→ WHAT TO WORK ON
The answer should hold nothing but the lines from the one with "You are a GUI agent. The screenshot is 1366×2460." through the end of the listing below, each exactly as written.

→ SOURCE RECORDS
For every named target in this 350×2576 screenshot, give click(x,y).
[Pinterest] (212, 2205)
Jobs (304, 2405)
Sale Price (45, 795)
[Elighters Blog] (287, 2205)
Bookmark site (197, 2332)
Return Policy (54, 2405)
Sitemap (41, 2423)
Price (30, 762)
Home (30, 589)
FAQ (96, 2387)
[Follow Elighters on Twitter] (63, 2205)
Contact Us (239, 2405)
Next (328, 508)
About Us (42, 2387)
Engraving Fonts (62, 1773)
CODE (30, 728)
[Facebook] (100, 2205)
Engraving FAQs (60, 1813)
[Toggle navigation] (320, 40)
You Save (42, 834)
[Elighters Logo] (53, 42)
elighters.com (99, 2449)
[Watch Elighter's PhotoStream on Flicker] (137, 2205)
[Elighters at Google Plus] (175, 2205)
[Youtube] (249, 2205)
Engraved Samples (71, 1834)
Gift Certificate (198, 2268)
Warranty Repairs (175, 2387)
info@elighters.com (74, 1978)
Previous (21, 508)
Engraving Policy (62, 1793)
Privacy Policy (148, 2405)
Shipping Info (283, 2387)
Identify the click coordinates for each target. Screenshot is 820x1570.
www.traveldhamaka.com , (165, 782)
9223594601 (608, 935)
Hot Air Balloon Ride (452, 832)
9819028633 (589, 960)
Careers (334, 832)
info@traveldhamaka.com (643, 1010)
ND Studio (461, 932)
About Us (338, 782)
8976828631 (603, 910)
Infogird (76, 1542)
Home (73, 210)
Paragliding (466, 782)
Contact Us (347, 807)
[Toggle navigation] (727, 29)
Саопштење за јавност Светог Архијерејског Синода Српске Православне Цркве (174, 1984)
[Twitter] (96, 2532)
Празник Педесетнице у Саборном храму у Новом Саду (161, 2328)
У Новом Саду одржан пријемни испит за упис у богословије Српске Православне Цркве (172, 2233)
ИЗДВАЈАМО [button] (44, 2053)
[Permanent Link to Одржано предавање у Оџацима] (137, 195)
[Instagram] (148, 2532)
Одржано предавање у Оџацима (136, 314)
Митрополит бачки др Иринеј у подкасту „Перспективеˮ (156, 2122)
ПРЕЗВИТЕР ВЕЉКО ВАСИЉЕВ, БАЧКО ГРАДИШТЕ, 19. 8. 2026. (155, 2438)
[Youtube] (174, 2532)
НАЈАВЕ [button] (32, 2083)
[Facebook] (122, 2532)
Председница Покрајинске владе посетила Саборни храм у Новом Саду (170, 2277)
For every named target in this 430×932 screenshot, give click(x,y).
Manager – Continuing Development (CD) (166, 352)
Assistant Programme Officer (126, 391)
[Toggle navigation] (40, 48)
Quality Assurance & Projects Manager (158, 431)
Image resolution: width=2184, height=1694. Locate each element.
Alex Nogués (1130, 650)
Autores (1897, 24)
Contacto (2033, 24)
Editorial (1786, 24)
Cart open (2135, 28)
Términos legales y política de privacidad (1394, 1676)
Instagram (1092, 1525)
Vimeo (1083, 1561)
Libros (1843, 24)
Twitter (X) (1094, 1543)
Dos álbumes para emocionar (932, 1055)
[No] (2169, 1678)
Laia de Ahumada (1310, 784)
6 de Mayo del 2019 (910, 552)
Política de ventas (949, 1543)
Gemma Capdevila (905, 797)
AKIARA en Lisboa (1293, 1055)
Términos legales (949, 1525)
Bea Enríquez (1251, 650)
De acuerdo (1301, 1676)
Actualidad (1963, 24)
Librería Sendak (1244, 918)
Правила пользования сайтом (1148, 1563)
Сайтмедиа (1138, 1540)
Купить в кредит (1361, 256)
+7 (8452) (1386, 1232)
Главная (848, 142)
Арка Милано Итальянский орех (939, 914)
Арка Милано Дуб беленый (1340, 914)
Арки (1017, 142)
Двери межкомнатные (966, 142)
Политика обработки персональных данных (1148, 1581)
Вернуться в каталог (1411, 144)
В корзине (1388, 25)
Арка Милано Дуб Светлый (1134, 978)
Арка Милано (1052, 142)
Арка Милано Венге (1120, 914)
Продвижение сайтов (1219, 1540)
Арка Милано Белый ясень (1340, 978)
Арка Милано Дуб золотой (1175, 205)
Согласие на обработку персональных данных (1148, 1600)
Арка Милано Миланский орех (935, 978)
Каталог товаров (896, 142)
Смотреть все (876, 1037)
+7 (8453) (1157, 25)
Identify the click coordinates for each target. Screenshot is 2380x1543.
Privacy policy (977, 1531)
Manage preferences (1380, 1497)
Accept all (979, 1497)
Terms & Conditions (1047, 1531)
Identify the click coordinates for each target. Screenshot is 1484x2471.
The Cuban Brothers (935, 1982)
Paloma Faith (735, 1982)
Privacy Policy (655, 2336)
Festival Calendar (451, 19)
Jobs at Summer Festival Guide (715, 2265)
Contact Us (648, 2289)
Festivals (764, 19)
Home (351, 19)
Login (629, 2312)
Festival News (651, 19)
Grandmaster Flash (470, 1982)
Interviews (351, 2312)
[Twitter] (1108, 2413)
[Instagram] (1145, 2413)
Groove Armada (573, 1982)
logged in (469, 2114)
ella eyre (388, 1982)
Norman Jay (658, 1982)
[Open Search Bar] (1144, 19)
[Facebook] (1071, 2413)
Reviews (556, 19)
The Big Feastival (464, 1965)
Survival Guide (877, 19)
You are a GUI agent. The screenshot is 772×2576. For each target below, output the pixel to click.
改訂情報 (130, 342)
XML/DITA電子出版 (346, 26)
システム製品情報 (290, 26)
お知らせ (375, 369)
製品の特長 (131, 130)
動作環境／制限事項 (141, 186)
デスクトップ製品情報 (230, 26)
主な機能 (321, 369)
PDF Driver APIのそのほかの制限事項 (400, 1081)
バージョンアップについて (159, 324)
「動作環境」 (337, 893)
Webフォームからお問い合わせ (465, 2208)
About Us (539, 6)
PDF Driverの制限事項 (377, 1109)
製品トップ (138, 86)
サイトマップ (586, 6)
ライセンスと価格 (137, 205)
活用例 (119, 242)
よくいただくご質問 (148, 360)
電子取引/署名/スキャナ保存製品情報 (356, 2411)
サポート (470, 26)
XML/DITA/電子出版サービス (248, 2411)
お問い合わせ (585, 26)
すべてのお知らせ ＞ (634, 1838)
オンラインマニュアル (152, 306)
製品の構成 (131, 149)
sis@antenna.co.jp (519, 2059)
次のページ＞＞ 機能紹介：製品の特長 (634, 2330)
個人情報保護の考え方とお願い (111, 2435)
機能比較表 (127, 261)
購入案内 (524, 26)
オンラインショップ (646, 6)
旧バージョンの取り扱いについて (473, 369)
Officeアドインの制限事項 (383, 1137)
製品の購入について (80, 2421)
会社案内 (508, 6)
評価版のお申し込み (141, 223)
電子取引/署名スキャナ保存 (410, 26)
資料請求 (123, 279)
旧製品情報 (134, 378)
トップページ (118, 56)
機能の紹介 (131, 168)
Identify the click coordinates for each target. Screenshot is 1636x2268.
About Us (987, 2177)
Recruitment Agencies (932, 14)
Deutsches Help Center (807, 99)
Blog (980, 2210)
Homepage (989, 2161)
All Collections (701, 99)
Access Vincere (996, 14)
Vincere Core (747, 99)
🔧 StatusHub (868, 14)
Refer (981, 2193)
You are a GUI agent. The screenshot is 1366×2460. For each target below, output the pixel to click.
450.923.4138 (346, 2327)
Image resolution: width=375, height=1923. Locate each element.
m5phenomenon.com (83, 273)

→ ANSWER SPACE
You are a GUI agent. The screenshot is 1366×2460. For each target below, output the pixel to click.
450.923.4138 (346, 2327)
Image resolution: width=375, height=1923. Locate each element.
m5phenomenon.com (83, 273)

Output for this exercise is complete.